What Happened at the Allston Summit?

The gathering took place in Harvard’s David Rubenstein Treehouse, where Wu shared the stage with Harvard economist Ed Glaeser and floated a bicoastal strategy aimed at convincing AI and tech firms to maintain hubs on both coasts instead of decamping entirely to California.

Executives from biotech, consumer tech, and the venture-capital world filled the room, and the conversation roamed from talent pipelines to nightlife and housing. As reported by WBUR, Wu asked those leaders directly for help identifying candidates for the city’s next economic chief and even offered to drop into company-level town halls to make Boston’s case.

Who Left and Who’s Running the Office Now?

Segun Idowu stepped down from the post effective Feb. 27, saying he planned to care for a family member. City officials praised his work on supplier diversity and small-business grants, as reported by WGBH.

Wu has named Donald Wright as interim chief. According to the City of Boston newsletter, Wright and the business-strategy team have already been fanning out to meet with companies across the city and keep outreach steady during the transition. City Hall watchers say this interim stretch will be closely watched as the administration searches for a successor who can bridge neighborhood priorities with the innovation economy.

A Pitch List and a Bicoastal Push

Wu told executives she is working with several people in the room to build a “pitch list” of founders and companies, many of them based in California, that Boston should target to open or expand a presence here. Yvonne Hao, now at Flagship Pioneering, indicated that her firm would be willing to host future convenings, according to The Boston Globe.

Why the Hire Matters

The next chief will be expected to think long term about Boston’s place in the global race for talent and innovation.
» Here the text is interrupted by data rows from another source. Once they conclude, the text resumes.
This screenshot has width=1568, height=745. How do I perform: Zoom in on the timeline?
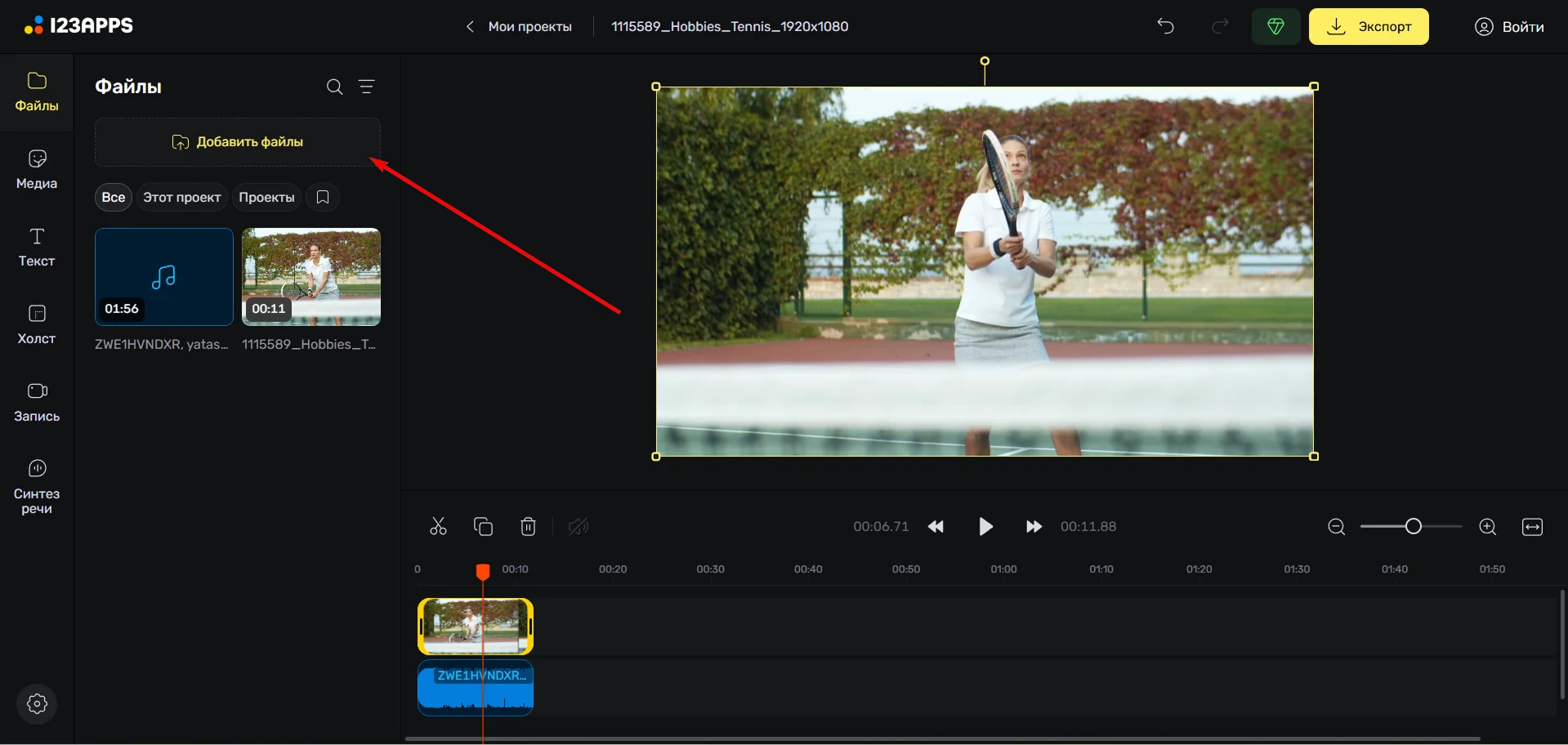pos(1487,527)
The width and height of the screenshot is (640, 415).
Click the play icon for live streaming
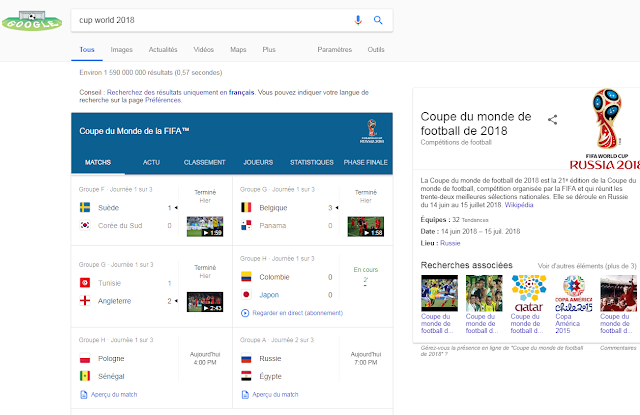pyautogui.click(x=245, y=313)
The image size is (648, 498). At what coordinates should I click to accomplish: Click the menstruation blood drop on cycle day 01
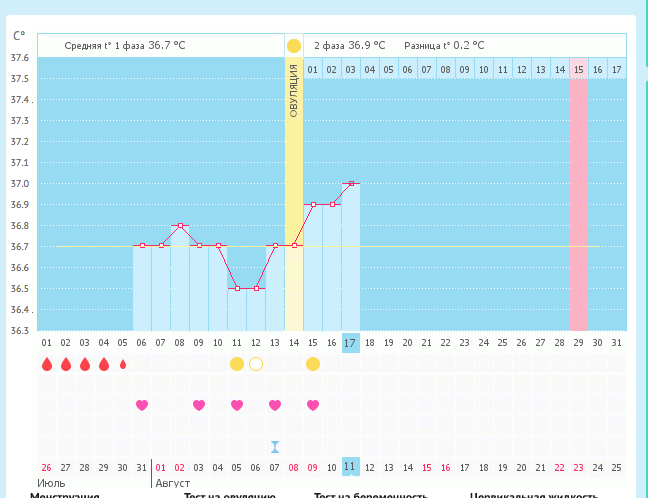[x=46, y=364]
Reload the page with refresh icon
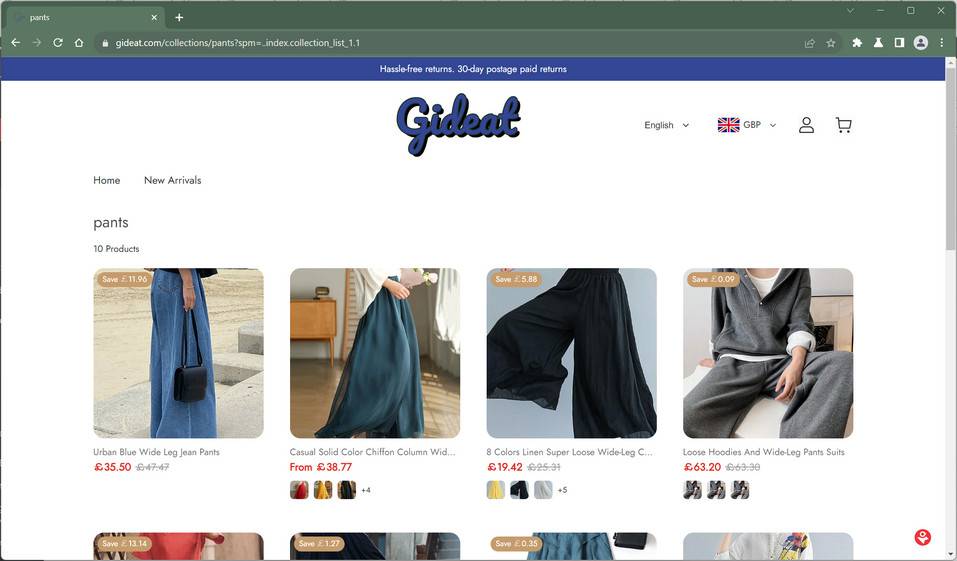This screenshot has height=561, width=957. click(x=58, y=43)
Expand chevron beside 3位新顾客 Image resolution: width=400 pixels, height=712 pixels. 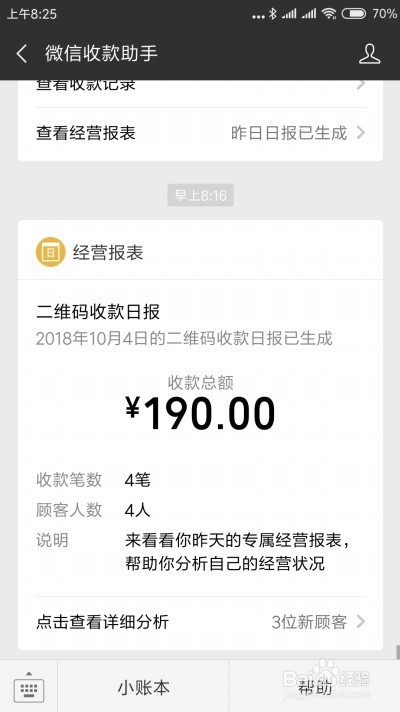tap(360, 621)
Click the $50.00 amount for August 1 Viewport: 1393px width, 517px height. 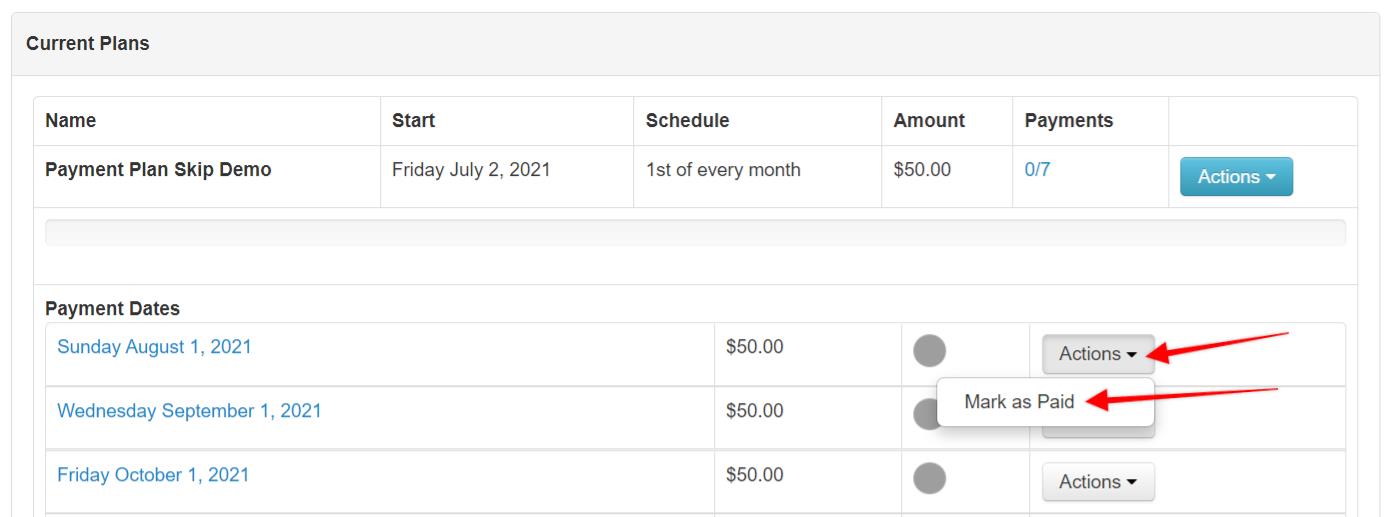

The portfolio stretches from filling vacant storefronts to better coordinating procurement and workforce programs.

The Office of Economic Opportunity and Inclusion describes its mission as helping businesses launch and thrive while advancing economic equity and neighborhood investments, according to the City of Boston.

What’s Next

Wu wrapped the meeting with an open call for “all names, all resumes,” a line reported by The Boston Globe, and said she wants more sessions where government and industry can coordinate on recruitment.

For now, Boston’s external outreach to businesses will run alongside an internal search process at City Hall, as officials map out how a new chief could help steer the city’s economy in the years ahead.